**TASK BRIEF**
Below are some records; print every one of them exactly.

== Segment start ==

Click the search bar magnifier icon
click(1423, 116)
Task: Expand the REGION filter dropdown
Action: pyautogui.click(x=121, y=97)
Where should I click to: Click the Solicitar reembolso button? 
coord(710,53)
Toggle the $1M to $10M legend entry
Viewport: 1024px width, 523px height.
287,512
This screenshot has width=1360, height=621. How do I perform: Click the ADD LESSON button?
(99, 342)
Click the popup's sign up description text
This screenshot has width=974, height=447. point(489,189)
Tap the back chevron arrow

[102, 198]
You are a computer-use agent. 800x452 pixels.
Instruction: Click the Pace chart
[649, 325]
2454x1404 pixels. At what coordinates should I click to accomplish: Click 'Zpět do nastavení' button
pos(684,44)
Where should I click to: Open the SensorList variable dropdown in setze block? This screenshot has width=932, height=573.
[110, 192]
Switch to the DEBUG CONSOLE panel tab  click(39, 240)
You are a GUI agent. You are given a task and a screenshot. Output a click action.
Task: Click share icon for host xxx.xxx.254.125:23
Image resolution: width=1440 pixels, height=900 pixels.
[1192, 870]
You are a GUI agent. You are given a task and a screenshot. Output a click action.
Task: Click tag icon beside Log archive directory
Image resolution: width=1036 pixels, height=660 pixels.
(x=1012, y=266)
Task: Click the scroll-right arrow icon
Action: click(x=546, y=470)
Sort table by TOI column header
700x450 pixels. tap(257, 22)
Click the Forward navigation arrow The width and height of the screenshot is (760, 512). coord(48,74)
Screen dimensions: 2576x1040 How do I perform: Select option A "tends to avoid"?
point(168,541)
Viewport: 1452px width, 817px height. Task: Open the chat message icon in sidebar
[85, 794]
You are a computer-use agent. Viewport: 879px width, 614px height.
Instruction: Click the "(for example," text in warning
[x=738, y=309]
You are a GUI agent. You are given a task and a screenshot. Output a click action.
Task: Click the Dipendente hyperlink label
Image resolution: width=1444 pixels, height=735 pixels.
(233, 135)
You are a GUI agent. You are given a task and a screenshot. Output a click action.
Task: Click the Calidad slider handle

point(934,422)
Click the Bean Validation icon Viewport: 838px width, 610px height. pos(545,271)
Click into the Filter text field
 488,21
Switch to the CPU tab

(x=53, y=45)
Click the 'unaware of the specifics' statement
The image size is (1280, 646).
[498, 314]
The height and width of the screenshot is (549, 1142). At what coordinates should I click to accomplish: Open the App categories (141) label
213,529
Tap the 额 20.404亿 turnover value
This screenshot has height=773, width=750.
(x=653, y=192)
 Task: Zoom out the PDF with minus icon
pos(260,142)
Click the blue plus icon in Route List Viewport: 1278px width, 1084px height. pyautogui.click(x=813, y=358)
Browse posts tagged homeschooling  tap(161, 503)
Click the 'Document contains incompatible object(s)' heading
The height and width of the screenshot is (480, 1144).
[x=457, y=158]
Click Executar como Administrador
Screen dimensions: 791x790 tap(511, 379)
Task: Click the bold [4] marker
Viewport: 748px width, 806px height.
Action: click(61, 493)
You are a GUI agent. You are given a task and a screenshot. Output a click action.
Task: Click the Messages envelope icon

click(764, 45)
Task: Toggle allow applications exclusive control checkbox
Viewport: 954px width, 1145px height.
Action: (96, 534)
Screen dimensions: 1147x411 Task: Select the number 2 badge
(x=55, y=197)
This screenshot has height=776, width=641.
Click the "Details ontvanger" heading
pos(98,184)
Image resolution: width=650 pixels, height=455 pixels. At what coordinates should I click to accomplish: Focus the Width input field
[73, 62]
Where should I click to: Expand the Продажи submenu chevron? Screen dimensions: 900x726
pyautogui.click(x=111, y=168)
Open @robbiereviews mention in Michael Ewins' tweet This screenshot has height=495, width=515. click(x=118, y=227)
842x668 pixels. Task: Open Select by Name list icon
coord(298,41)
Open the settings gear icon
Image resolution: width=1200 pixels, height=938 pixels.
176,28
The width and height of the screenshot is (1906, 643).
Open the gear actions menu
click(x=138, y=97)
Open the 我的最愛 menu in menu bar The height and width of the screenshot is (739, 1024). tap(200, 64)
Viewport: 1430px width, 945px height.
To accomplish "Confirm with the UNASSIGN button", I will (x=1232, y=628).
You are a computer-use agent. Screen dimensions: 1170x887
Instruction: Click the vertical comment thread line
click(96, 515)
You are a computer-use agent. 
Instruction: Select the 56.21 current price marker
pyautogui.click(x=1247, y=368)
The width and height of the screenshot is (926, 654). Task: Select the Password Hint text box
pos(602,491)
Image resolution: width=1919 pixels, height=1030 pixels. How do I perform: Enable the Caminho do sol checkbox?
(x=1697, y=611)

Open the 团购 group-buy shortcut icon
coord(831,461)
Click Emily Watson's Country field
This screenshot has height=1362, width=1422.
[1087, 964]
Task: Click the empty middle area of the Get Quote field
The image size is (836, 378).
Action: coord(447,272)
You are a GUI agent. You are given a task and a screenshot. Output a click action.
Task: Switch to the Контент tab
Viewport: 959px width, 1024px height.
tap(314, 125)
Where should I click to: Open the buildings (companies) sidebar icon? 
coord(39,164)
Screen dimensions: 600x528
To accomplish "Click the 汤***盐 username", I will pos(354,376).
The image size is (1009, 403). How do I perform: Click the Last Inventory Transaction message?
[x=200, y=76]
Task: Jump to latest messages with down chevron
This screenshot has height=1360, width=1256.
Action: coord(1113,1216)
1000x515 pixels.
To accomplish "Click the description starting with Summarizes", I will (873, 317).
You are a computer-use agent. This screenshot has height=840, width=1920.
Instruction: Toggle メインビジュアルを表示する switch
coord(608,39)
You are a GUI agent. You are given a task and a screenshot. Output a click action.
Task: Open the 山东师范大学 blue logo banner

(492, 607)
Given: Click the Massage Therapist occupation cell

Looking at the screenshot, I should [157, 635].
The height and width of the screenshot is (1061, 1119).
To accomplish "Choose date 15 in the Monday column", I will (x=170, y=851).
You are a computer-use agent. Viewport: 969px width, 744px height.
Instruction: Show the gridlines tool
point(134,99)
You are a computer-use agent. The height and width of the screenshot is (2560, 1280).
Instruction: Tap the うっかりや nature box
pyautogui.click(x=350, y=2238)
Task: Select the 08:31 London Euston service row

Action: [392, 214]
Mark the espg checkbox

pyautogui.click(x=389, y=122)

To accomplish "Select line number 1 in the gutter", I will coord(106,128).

== Segment end ==

**SOLUTION**
Click the search bar magnifier icon
click(1423, 116)
Task: Expand the REGION filter dropdown
Action: pyautogui.click(x=121, y=97)
Where should I click to: Click the Solicitar reembolso button? 
coord(710,53)
Toggle the $1M to $10M legend entry
Viewport: 1024px width, 523px height.
287,512
This screenshot has width=1360, height=621. How do I perform: Click the ADD LESSON button?
(99, 342)
Click the popup's sign up description text
This screenshot has width=974, height=447. point(489,189)
Tap the back chevron arrow

[102, 198]
You are a computer-use agent. 800x452 pixels.
Instruction: Click the Pace chart
[649, 325]
2454x1404 pixels. At what coordinates should I click to accomplish: Click 'Zpět do nastavení' button
pos(684,44)
Where should I click to: Open the SensorList variable dropdown in setze block? This screenshot has width=932, height=573.
[110, 192]
Switch to the DEBUG CONSOLE panel tab  click(39, 240)
You are a GUI agent. You are given a task and a screenshot. Output a click action.
Task: Click share icon for host xxx.xxx.254.125:23
Image resolution: width=1440 pixels, height=900 pixels.
[1192, 870]
You are a GUI agent. You are given a task and a screenshot. Output a click action.
Task: Click tag icon beside Log archive directory
Image resolution: width=1036 pixels, height=660 pixels.
(x=1012, y=266)
Task: Click the scroll-right arrow icon
Action: click(x=546, y=470)
Sort table by TOI column header
700x450 pixels. tap(257, 22)
Click the Forward navigation arrow The width and height of the screenshot is (760, 512). coord(48,74)
Screen dimensions: 2576x1040 How do I perform: Select option A "tends to avoid"?
point(168,541)
Viewport: 1452px width, 817px height. Task: Open the chat message icon in sidebar
[85, 794]
You are a computer-use agent. Viewport: 879px width, 614px height.
Instruction: Click the "(for example," text in warning
[x=738, y=309]
You are a GUI agent. You are given a task and a screenshot. Output a click action.
Task: Click the Dipendente hyperlink label
Image resolution: width=1444 pixels, height=735 pixels.
(233, 135)
You are a GUI agent. You are given a task and a screenshot. Output a click action.
Task: Click the Calidad slider handle

point(934,422)
Click the Bean Validation icon Viewport: 838px width, 610px height. pos(545,271)
Click into the Filter text field
 488,21
Switch to the CPU tab

(x=53, y=45)
Click the 'unaware of the specifics' statement
The image size is (1280, 646).
[498, 314]
The height and width of the screenshot is (549, 1142). At what coordinates should I click to accomplish: Open the App categories (141) label
213,529
Tap the 额 20.404亿 turnover value
This screenshot has height=773, width=750.
(x=653, y=192)
 Task: Zoom out the PDF with minus icon
pos(260,142)
Click the blue plus icon in Route List Viewport: 1278px width, 1084px height. pyautogui.click(x=813, y=358)
Browse posts tagged homeschooling  tap(161, 503)
Click the 'Document contains incompatible object(s)' heading
The height and width of the screenshot is (480, 1144).
[x=457, y=158]
Click Executar como Administrador
Screen dimensions: 791x790 tap(511, 379)
Task: Click the bold [4] marker
Viewport: 748px width, 806px height.
Action: click(61, 493)
You are a GUI agent. You are given a task and a screenshot. Output a click action.
Task: Click the Messages envelope icon

click(764, 45)
Task: Toggle allow applications exclusive control checkbox
Viewport: 954px width, 1145px height.
Action: (96, 534)
Screen dimensions: 1147x411 Task: Select the number 2 badge
(x=55, y=197)
This screenshot has height=776, width=641.
Click the "Details ontvanger" heading
pos(98,184)
Image resolution: width=650 pixels, height=455 pixels. At what coordinates should I click to accomplish: Focus the Width input field
[73, 62]
Where should I click to: Expand the Продажи submenu chevron? Screen dimensions: 900x726
pyautogui.click(x=111, y=168)
Open @robbiereviews mention in Michael Ewins' tweet This screenshot has height=495, width=515. click(x=118, y=227)
842x668 pixels. Task: Open Select by Name list icon
coord(298,41)
Open the settings gear icon
Image resolution: width=1200 pixels, height=938 pixels.
176,28
The width and height of the screenshot is (1906, 643).
Open the gear actions menu
click(x=138, y=97)
Open the 我的最愛 menu in menu bar The height and width of the screenshot is (739, 1024). tap(200, 64)
Viewport: 1430px width, 945px height.
To accomplish "Confirm with the UNASSIGN button", I will (x=1232, y=628).
You are a computer-use agent. Screen dimensions: 1170x887
Instruction: Click the vertical comment thread line
click(96, 515)
You are a computer-use agent. 
Instruction: Select the 56.21 current price marker
pyautogui.click(x=1247, y=368)
The width and height of the screenshot is (926, 654). Task: Select the Password Hint text box
pos(602,491)
Image resolution: width=1919 pixels, height=1030 pixels. How do I perform: Enable the Caminho do sol checkbox?
(x=1697, y=611)

Open the 团购 group-buy shortcut icon
coord(831,461)
Click Emily Watson's Country field
This screenshot has height=1362, width=1422.
[1087, 964]
Task: Click the empty middle area of the Get Quote field
The image size is (836, 378).
Action: coord(447,272)
You are a GUI agent. You are given a task and a screenshot. Output a click action.
Task: Switch to the Контент tab
Viewport: 959px width, 1024px height.
tap(314, 125)
Where should I click to: Open the buildings (companies) sidebar icon? 
coord(39,164)
Screen dimensions: 600x528
To accomplish "Click the 汤***盐 username", I will pos(354,376).
The image size is (1009, 403). How do I perform: Click the Last Inventory Transaction message?
[x=200, y=76]
Task: Jump to latest messages with down chevron
This screenshot has height=1360, width=1256.
Action: coord(1113,1216)
1000x515 pixels.
To accomplish "Click the description starting with Summarizes", I will (873, 317).
You are a computer-use agent. This screenshot has height=840, width=1920.
Instruction: Toggle メインビジュアルを表示する switch
coord(608,39)
You are a GUI agent. You are given a task and a screenshot. Output a click action.
Task: Open the 山东师范大学 blue logo banner

(492, 607)
Given: Click the Massage Therapist occupation cell

Looking at the screenshot, I should [157, 635].
The height and width of the screenshot is (1061, 1119).
To accomplish "Choose date 15 in the Monday column", I will (x=170, y=851).
You are a computer-use agent. Viewport: 969px width, 744px height.
Instruction: Show the gridlines tool
point(134,99)
You are a computer-use agent. The height and width of the screenshot is (2560, 1280).
Instruction: Tap the うっかりや nature box
pyautogui.click(x=350, y=2238)
Task: Select the 08:31 London Euston service row

Action: [392, 214]
Mark the espg checkbox

pyautogui.click(x=389, y=122)

To accomplish "Select line number 1 in the gutter", I will coord(106,128).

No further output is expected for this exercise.